My foot stops tapping. I swing the hoe around, transforming it on one motion from a Louisville Slugger to a pole to lean on.

I gaze upon this little girl, bundled against a brisk May wind. I am her father. The provider. The food and water to her life. And she is my daughter, the fragile seed I’m coaxing to grow.

But I want her to do more than just grow. I want her to bloom. And I know she won’t with just food and water. She needs love, too.
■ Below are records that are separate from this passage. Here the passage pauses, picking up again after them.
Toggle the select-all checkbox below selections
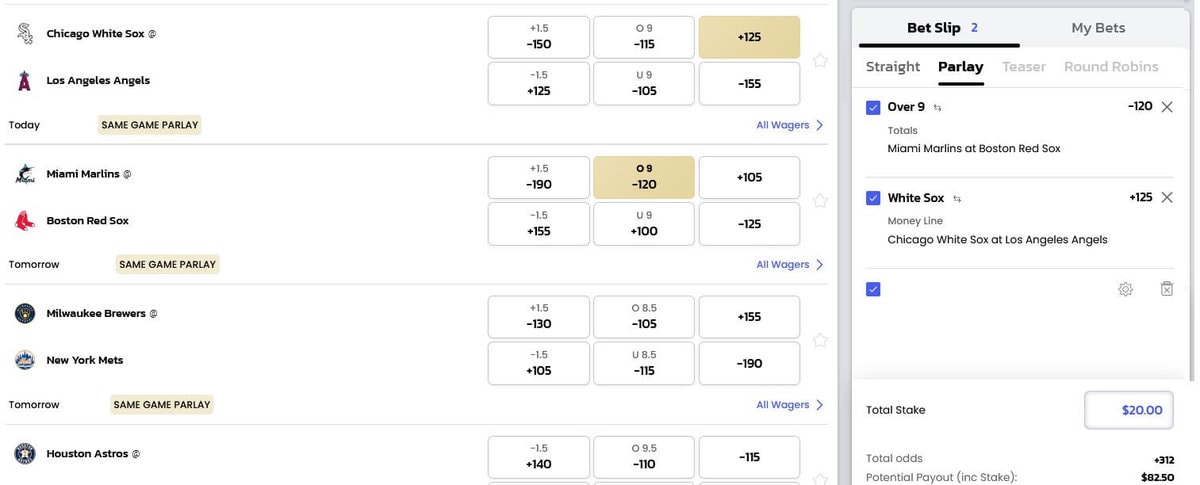Viewport: 1200px width, 485px height. point(873,289)

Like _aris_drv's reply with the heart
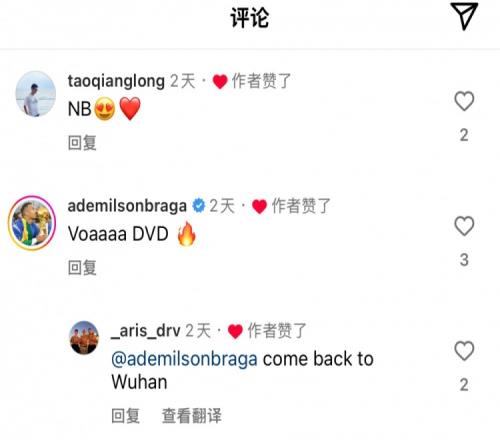[464, 351]
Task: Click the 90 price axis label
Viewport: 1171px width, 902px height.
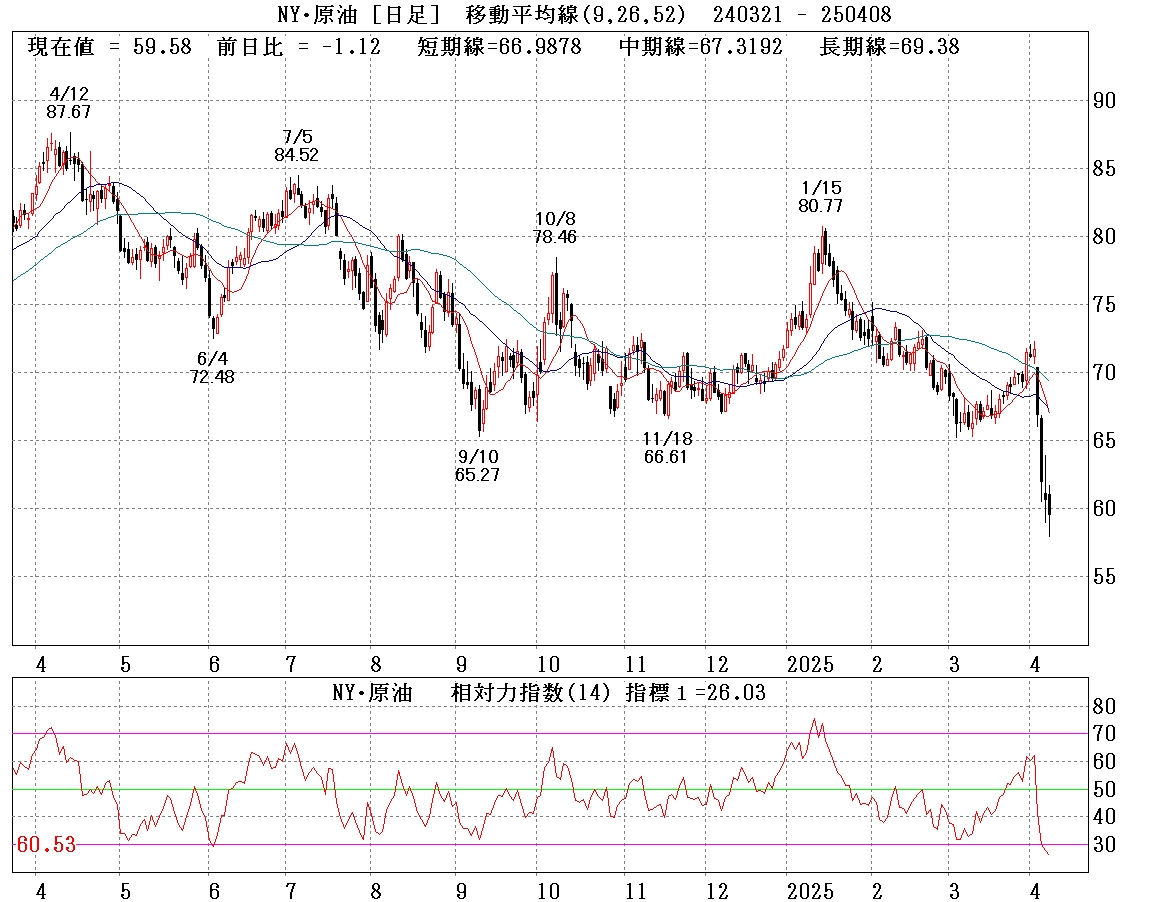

The sort of love that comes from ignoring a ballgame and spending some time with my daughter in the garden on a cool Saturday in May.

So we stood there, the two of us, planting each bean one at a time until the sun snuck over the mountains and said goodnight.


June 29, 2009
I went out yesterday evening to survey our small crop. The squash is ready, as are the onions. The corn's coming along just fine, and it looks as though I'll soon be enjoying some peppers.

And the beans? Well, judge for yourself:




Looks like my daughter's on to something.

I missed that Yankee game, but I’m certain I watched the highlights. I can’t remember who won, though. Can't remember how many hits Derek Jeter got or how many innings Andy Pettite went. Can't remember any blown calls by the umps or all the things the announcers said that I disagreed with.

But I will always carry the memory of a father and his daughter planting four rows of beans, all with love. And I will remember that whatever planting I do in life needs to be done with love as well.